Cette procédure souple et confidentielle est prévue par les articles L. 611-3 et suivants du Code de commerce. Sollicitée par le dirigeant auprès du président du tribunal, elle a fait ses preuves en France dans le cadre des procédures de prévention des difficultés des entreprises, portant en elle plusieurs vertus et avantages :
Dans le champ de la confidentialité, il est essentiel que l’image de l’entreprise ou de l’association ne souffre pas d’une perte de confiance vis-à-vis de ses partenaires stratégiques. Contrairement à d’autres procédures, le mandat ad hoc n’est pas rendu public. Il permet ainsi de négocier avec ses créanciers ou partenaires en toute discrétion, sans alerter le marché ni les concurrents.
La procédure se distingue également par sa grande souplesse :
- La durée du mandat n’est pas encadrée et dépend des enjeux de son bénéficiaire.
- Le décideur peut adapter les solutions proposées par le mandataire ad hoc à ses besoins spécifiques.
- La démarche est accessible à condition de ne pas être en cessation des paiements, et les honoraires du mandataire sont librement négociés.
- Les enjeux à traiter peuvent aussi bien relever de difficultés concentrées autour d’un sujet bien identifié (relation avec un fournisseur stratégique, renouvellement de financement structurel, conflit avec le bailleur ou l’assureur) que d’un plus large champ de thématiques à « aligner » afin de restaurer par exemple la pérennité de l’exploitation (renégociation de dettes bancaires, étalement de dettes fiscales et sociales, réorganisation de ses relations fournisseurs…).
Le rôle clé du mandataire et de l’expertise indépendante
Le mandataire ad hoc est un professionnel indépendant (souvent un praticien inscrit sur la liste des administrateurs judiciaires mais pas exclusivement…) qui apporte son expertise pour analyser la situation, proposer des solutions et faciliter les négociations avec les créanciers ou les partenaires.
Selon les besoins, il peut être pertinent d’établir une revue indépendante d’entreprise (IBR – Independent Business Review), telle que Sémaphores en réalise régulièrement. Cette démarche a pour objet d’assurer aux parties à la négociation la fiabilité des données issues du diagnostic, ainsi que de permettre la projection des différents scénarios envisageables, notamment dans le cadre d’une renégociation de dettes ou de l’évaluation des effets attendus d’une réorganisation sur les résultats.
Nos travaux intègrent alors une analyse stratégique, économique et financière permettant une évaluation objective de la situation et des perspectives d’évolution. Sur cette base, le mandataire ad hoc, en lien avec les projets de la direction, formule des recommandations concrètes pour résoudre les difficultés rencontrées.
Un levier efficace pour éviter la procédure collective
Si le mandat ad hoc est aujourd’hui largement utilisé et encouragé par les praticiens de la prévention, c’est qu’il permet, dans de nombreux cas, d’éviter une procédure collective.

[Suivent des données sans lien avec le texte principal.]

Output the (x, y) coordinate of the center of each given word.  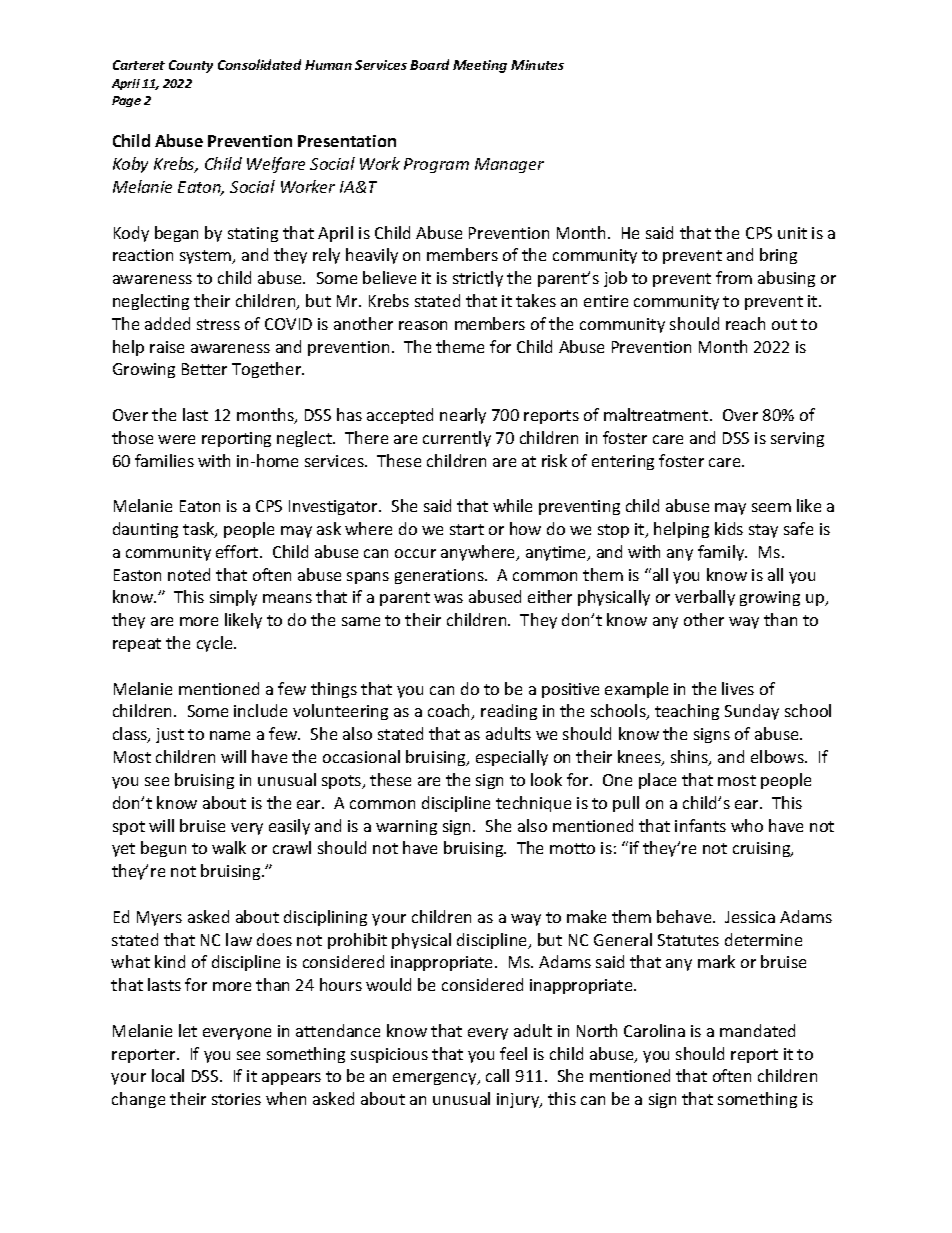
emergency (436, 1079)
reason (423, 325)
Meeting (480, 66)
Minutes (537, 65)
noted (189, 574)
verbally (705, 598)
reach (745, 323)
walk (229, 847)
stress (218, 324)
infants (700, 825)
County (191, 66)
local (168, 1075)
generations (440, 576)
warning (406, 827)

L’entreprise peut ainsi préserver ses relations avec ses fournisseurs, ses clients et ses partenaires bancaires — autant d’acteurs essentiels à sa pérennité.
Les limites du dispositif
Bien que vertueux, le dispositif n’est pas une solution miracle. Il comporte certaines limites, qui en font toutefois un outil résolument dédié à l’anticipation des difficultés :
- Le mandat ad hoc ne suspend pas les poursuites individuelles des créanciers.
- Il ne garantit pas à lui seul la survie de l’entreprise ou de l’association, même s’il en améliore les chances de redressement.
- Il responsabilise pleinement la gouvernance en amont de la survenance des difficultés.
Agir tôt pour préserver l’avenir
Dans un environnement économique de plus en plus incertain, le mandat ad hoc s’impose comme un outil clé de la boîte à outils des dirigeants, présentant les meilleures garanties de confidentialité, souplesse et efficacité, et autour duquel s’organisent les opérations de prévention.
Son efficacité demeure toutefois conditionnée à une détection précoce des difficultés et à l’engagement des démarches nécessaires avant toute aggravation de la situation.